NiCu bimetallic nanoparticle-decorated graphene was prepared by hydrothermal treatment to be utilized as an efficient and alternative Pt-free counter electrode (CE) for dye-sensitized solar cells (DSSCs). The results indicated that the performance of the introduced modified graphene as CE strongly depends on the composition of the metallic nanoparticles. Typically, Ni-, Ni_0.25Cu_0.75-, Ni_0.6Cu_0.4- and Ni_0.75Cu_0.25-decorated graphene were synthesized. Investigation of the electrochemical characteristics indicated that the graphene decorated by Ni_0.75Cu_0.25 nanoparticles shows the highest catalytic activity and conductivity compared to the other prepared formulations as well as pristine graphene. In DSSC, Ni_0.75Cu_0.25 nanoparticle-decorated graphene can remarkably improve the catalytic activity toward triiodide reduction and lower the resistance at the electrolyte-CE interface. Accordingly, the obtained energy conversion efficiencies were 1.72%, 2.39%, 1.24%, 2.87% and 5.1% for pristine, Ni-, Ni_0.25Cu_0.75-, Ni_0.6Cu_0.4- and Ni_0.75Cu_0.25-decorated graphene, respectively.
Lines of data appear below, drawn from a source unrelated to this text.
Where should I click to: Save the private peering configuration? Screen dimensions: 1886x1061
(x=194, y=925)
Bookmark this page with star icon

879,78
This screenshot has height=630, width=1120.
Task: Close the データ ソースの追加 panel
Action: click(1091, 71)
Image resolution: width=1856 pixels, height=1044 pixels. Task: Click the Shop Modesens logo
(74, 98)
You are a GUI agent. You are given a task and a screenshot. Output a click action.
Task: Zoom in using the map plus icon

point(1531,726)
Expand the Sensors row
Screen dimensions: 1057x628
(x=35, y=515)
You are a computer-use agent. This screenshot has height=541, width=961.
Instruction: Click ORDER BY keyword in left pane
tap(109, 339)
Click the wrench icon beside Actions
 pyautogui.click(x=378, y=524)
The obtained efficiency for Ni_0.75Cu_0.25-decorated graphene is comparable with Pt-based DSSC fabricated by the same procedure (5.9%) which recommends exploiting the introduced modified graphene as efficient and cost-effective CE for the large-scale fabrication of photovoltaic devices. The catalytic performance of the best formulation was examined toward methanol electrooxidation; the results indicated effective and stable electrocatalytic activity.